Stored records
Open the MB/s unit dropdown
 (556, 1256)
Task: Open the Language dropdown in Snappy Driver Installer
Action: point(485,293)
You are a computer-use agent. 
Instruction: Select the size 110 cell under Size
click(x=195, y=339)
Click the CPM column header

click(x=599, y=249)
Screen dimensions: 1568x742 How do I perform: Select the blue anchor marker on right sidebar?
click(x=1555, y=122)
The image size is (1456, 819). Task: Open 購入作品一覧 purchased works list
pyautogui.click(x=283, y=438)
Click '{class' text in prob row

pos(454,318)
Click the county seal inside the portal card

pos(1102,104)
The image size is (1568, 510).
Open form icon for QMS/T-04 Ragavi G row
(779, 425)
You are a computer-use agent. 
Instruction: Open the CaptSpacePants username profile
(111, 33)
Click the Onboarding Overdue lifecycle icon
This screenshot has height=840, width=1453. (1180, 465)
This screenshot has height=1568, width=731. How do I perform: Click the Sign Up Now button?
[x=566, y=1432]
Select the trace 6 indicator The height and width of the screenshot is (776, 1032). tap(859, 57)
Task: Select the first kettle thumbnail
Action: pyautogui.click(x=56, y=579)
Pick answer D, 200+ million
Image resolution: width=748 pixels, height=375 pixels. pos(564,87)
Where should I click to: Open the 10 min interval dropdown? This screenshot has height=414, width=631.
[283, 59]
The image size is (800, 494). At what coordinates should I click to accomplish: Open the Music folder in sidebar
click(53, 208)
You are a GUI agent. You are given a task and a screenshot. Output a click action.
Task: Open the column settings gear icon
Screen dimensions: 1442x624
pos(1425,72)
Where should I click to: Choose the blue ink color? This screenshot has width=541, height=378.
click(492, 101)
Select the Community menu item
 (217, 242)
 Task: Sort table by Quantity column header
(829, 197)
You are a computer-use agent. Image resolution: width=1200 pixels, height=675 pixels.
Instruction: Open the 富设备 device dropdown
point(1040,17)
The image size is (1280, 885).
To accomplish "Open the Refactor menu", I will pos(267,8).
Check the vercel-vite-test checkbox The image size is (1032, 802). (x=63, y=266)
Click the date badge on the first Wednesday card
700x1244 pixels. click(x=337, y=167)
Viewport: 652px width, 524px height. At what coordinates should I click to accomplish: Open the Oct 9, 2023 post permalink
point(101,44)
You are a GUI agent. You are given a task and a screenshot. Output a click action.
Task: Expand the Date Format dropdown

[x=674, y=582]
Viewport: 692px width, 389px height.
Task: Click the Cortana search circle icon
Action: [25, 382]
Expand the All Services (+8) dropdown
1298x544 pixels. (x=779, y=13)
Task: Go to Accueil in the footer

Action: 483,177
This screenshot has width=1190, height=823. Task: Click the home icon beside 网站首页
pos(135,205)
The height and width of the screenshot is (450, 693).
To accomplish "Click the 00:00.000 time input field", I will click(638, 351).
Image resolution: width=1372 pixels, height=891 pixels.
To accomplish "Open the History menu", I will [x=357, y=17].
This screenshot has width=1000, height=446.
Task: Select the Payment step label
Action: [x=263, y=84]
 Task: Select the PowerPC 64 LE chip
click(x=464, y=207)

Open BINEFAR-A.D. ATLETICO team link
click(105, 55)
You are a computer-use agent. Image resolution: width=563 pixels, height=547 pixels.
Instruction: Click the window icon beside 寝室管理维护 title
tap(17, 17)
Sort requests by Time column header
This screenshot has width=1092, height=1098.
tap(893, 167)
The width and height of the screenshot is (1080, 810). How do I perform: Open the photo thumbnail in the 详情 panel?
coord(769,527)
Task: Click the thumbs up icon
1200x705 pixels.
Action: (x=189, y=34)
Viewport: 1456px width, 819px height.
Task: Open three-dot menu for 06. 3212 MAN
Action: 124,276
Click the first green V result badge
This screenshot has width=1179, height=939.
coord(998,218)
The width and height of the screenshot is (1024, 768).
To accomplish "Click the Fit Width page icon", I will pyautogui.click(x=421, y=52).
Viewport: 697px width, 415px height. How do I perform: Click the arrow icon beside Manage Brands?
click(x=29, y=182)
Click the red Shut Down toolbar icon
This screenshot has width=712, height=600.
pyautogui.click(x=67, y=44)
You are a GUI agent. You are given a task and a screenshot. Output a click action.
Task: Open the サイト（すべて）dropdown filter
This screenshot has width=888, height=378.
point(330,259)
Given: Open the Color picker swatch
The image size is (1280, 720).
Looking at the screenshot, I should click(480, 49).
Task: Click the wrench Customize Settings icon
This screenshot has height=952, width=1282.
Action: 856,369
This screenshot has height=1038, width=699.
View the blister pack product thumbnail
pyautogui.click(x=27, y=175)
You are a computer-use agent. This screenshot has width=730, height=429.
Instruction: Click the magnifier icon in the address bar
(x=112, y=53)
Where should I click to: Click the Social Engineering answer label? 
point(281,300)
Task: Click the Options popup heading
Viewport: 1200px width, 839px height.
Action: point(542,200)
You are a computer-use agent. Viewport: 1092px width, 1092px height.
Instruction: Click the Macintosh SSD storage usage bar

• **EXERCISE GOAL**: Give each line of the records above again, unchanged.

• **COMPLETED EXERCISE**:
Open the MB/s unit dropdown
 (556, 1256)
Task: Open the Language dropdown in Snappy Driver Installer
Action: point(485,293)
You are a computer-use agent. 
Instruction: Select the size 110 cell under Size
click(x=195, y=339)
Click the CPM column header

click(x=599, y=249)
Screen dimensions: 1568x742 How do I perform: Select the blue anchor marker on right sidebar?
click(x=1555, y=122)
The image size is (1456, 819). Task: Open 購入作品一覧 purchased works list
pyautogui.click(x=283, y=438)
Click '{class' text in prob row

pos(454,318)
Click the county seal inside the portal card

pos(1102,104)
The image size is (1568, 510).
Open form icon for QMS/T-04 Ragavi G row
(779, 425)
You are a computer-use agent. 
Instruction: Open the CaptSpacePants username profile
(111, 33)
Click the Onboarding Overdue lifecycle icon
This screenshot has height=840, width=1453. (1180, 465)
This screenshot has height=1568, width=731. How do I perform: Click the Sign Up Now button?
[x=566, y=1432]
Select the trace 6 indicator The height and width of the screenshot is (776, 1032). tap(859, 57)
Task: Select the first kettle thumbnail
Action: pyautogui.click(x=56, y=579)
Pick answer D, 200+ million
Image resolution: width=748 pixels, height=375 pixels. pos(564,87)
Where should I click to: Open the 10 min interval dropdown? This screenshot has height=414, width=631.
[283, 59]
The image size is (800, 494). At what coordinates should I click to accomplish: Open the Music folder in sidebar
click(53, 208)
You are a GUI agent. You are given a task and a screenshot. Output a click action.
Task: Open the column settings gear icon
Screen dimensions: 1442x624
pos(1425,72)
Where should I click to: Choose the blue ink color? This screenshot has width=541, height=378.
click(492, 101)
Select the Community menu item
 (217, 242)
 Task: Sort table by Quantity column header
(829, 197)
You are a computer-use agent. Image resolution: width=1200 pixels, height=675 pixels.
Instruction: Open the 富设备 device dropdown
point(1040,17)
The image size is (1280, 885).
To accomplish "Open the Refactor menu", I will pos(267,8).
Check the vercel-vite-test checkbox The image size is (1032, 802). (x=63, y=266)
Click the date badge on the first Wednesday card
700x1244 pixels. click(x=337, y=167)
Viewport: 652px width, 524px height. At what coordinates should I click to accomplish: Open the Oct 9, 2023 post permalink
point(101,44)
You are a GUI agent. You are given a task and a screenshot. Output a click action.
Task: Expand the Date Format dropdown

[x=674, y=582]
Viewport: 692px width, 389px height.
Task: Click the Cortana search circle icon
Action: [25, 382]
Expand the All Services (+8) dropdown
1298x544 pixels. (x=779, y=13)
Task: Go to Accueil in the footer

Action: 483,177
This screenshot has width=1190, height=823. Task: Click the home icon beside 网站首页
pos(135,205)
The height and width of the screenshot is (450, 693).
To accomplish "Click the 00:00.000 time input field", I will click(638, 351).
Image resolution: width=1372 pixels, height=891 pixels.
To accomplish "Open the History menu", I will [x=357, y=17].
This screenshot has width=1000, height=446.
Task: Select the Payment step label
Action: [x=263, y=84]
 Task: Select the PowerPC 64 LE chip
click(x=464, y=207)

Open BINEFAR-A.D. ATLETICO team link
click(105, 55)
You are a computer-use agent. Image resolution: width=563 pixels, height=547 pixels.
Instruction: Click the window icon beside 寝室管理维护 title
tap(17, 17)
Sort requests by Time column header
This screenshot has width=1092, height=1098.
tap(893, 167)
The width and height of the screenshot is (1080, 810). How do I perform: Open the photo thumbnail in the 详情 panel?
coord(769,527)
Task: Click the thumbs up icon
1200x705 pixels.
Action: (x=189, y=34)
Viewport: 1456px width, 819px height.
Task: Open three-dot menu for 06. 3212 MAN
Action: 124,276
Click the first green V result badge
This screenshot has width=1179, height=939.
coord(998,218)
The width and height of the screenshot is (1024, 768).
To accomplish "Click the Fit Width page icon", I will pyautogui.click(x=421, y=52).
Viewport: 697px width, 415px height. How do I perform: Click the arrow icon beside Manage Brands?
click(x=29, y=182)
Click the red Shut Down toolbar icon
This screenshot has width=712, height=600.
pyautogui.click(x=67, y=44)
You are a GUI agent. You are given a task and a screenshot. Output a click action.
Task: Open the サイト（すべて）dropdown filter
This screenshot has width=888, height=378.
point(330,259)
Given: Open the Color picker swatch
The image size is (1280, 720).
Looking at the screenshot, I should click(480, 49).
Task: Click the wrench Customize Settings icon
This screenshot has height=952, width=1282.
Action: 856,369
This screenshot has height=1038, width=699.
View the blister pack product thumbnail
pyautogui.click(x=27, y=175)
You are a computer-use agent. This screenshot has width=730, height=429.
Instruction: Click the magnifier icon in the address bar
(x=112, y=53)
Where should I click to: Click the Social Engineering answer label? 
point(281,300)
Task: Click the Options popup heading
Viewport: 1200px width, 839px height.
Action: point(542,200)
You are a computer-use agent. Viewport: 1092px width, 1092px height.
Instruction: Click the Macintosh SSD storage usage bar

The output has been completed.